_Dataset entries:_
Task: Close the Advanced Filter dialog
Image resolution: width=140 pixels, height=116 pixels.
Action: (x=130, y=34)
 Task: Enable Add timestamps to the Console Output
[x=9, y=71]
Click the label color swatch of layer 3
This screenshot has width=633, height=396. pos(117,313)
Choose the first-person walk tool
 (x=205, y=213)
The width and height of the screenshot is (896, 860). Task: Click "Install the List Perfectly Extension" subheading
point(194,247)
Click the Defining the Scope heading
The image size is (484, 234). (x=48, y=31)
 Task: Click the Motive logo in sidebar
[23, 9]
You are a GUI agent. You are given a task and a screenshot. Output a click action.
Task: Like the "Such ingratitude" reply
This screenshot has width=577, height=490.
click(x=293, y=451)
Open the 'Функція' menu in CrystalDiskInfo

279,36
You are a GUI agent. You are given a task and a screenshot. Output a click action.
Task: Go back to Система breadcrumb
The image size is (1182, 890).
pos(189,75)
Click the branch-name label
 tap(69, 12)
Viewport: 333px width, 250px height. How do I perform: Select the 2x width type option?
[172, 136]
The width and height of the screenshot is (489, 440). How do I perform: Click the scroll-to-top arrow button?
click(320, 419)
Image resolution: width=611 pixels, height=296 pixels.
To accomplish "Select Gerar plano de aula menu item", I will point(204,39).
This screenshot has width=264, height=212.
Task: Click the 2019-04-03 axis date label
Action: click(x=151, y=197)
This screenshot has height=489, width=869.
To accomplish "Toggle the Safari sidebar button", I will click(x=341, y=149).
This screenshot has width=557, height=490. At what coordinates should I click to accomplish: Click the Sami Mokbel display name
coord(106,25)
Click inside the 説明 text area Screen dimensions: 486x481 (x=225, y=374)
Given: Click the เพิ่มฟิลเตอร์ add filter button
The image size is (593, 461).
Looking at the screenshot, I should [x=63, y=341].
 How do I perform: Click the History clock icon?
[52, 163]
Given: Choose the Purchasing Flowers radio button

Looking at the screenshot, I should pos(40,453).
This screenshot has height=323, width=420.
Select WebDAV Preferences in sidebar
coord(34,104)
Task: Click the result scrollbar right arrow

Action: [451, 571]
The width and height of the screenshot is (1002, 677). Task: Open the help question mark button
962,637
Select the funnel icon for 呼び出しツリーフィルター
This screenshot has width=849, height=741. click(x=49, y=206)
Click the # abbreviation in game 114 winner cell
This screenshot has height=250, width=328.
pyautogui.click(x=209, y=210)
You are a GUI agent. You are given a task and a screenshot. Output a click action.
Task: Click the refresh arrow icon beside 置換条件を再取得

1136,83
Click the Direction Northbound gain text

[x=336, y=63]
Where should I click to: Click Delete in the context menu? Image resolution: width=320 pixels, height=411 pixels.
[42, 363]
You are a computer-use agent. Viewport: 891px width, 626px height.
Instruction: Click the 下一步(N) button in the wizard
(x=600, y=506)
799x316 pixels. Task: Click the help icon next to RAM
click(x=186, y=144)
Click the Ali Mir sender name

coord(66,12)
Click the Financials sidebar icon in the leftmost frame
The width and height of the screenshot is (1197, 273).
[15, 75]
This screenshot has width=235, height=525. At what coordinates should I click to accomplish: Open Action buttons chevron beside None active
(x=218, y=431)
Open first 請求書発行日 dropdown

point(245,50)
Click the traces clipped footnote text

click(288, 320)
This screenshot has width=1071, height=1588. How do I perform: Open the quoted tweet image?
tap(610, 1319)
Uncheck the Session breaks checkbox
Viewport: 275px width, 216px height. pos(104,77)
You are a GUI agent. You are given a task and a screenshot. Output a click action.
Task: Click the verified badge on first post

_To do:_
Repeat the material exactly, please, so that each line matches its source.

_Response to the exercise:_
Task: Close the Advanced Filter dialog
Image resolution: width=140 pixels, height=116 pixels.
Action: (x=130, y=34)
 Task: Enable Add timestamps to the Console Output
[x=9, y=71]
Click the label color swatch of layer 3
This screenshot has width=633, height=396. pos(117,313)
Choose the first-person walk tool
 (x=205, y=213)
The width and height of the screenshot is (896, 860). Task: Click "Install the List Perfectly Extension" subheading
point(194,247)
Click the Defining the Scope heading
The image size is (484, 234). (x=48, y=31)
 Task: Click the Motive logo in sidebar
[23, 9]
You are a GUI agent. You are given a task and a screenshot. Output a click action.
Task: Like the "Such ingratitude" reply
This screenshot has width=577, height=490.
click(x=293, y=451)
Open the 'Функція' menu in CrystalDiskInfo

279,36
You are a GUI agent. You are given a task and a screenshot. Output a click action.
Task: Go back to Система breadcrumb
The image size is (1182, 890).
pos(189,75)
Click the branch-name label
 tap(69, 12)
Viewport: 333px width, 250px height. How do I perform: Select the 2x width type option?
[172, 136]
The width and height of the screenshot is (489, 440). How do I perform: Click the scroll-to-top arrow button?
click(320, 419)
Image resolution: width=611 pixels, height=296 pixels.
To accomplish "Select Gerar plano de aula menu item", I will point(204,39).
This screenshot has width=264, height=212.
Task: Click the 2019-04-03 axis date label
Action: click(x=151, y=197)
This screenshot has height=489, width=869.
To accomplish "Toggle the Safari sidebar button", I will click(x=341, y=149).
This screenshot has width=557, height=490. At what coordinates should I click to accomplish: Click the Sami Mokbel display name
coord(106,25)
Click inside the 説明 text area Screen dimensions: 486x481 (x=225, y=374)
Given: Click the เพิ่มฟิลเตอร์ add filter button
The image size is (593, 461).
Looking at the screenshot, I should [x=63, y=341].
 How do I perform: Click the History clock icon?
[52, 163]
Given: Choose the Purchasing Flowers radio button

Looking at the screenshot, I should pos(40,453).
This screenshot has height=323, width=420.
Select WebDAV Preferences in sidebar
coord(34,104)
Task: Click the result scrollbar right arrow

Action: [451, 571]
The width and height of the screenshot is (1002, 677). Task: Open the help question mark button
962,637
Select the funnel icon for 呼び出しツリーフィルター
This screenshot has width=849, height=741. click(x=49, y=206)
Click the # abbreviation in game 114 winner cell
This screenshot has height=250, width=328.
pyautogui.click(x=209, y=210)
You are a GUI agent. You are given a task and a screenshot. Output a click action.
Task: Click the refresh arrow icon beside 置換条件を再取得

1136,83
Click the Direction Northbound gain text

[x=336, y=63]
Where should I click to: Click Delete in the context menu? Image resolution: width=320 pixels, height=411 pixels.
[42, 363]
You are a computer-use agent. Viewport: 891px width, 626px height.
Instruction: Click the 下一步(N) button in the wizard
(x=600, y=506)
799x316 pixels. Task: Click the help icon next to RAM
click(x=186, y=144)
Click the Ali Mir sender name

coord(66,12)
Click the Financials sidebar icon in the leftmost frame
The width and height of the screenshot is (1197, 273).
[15, 75]
This screenshot has width=235, height=525. At what coordinates should I click to accomplish: Open Action buttons chevron beside None active
(x=218, y=431)
Open first 請求書発行日 dropdown

point(245,50)
Click the traces clipped footnote text

click(288, 320)
This screenshot has width=1071, height=1588. How do I perform: Open the quoted tweet image?
tap(610, 1319)
Uncheck the Session breaks checkbox
Viewport: 275px width, 216px height. pos(104,77)
You are a GUI agent. You are given a task and a screenshot. Output a click action.
Task: Click the verified badge on first post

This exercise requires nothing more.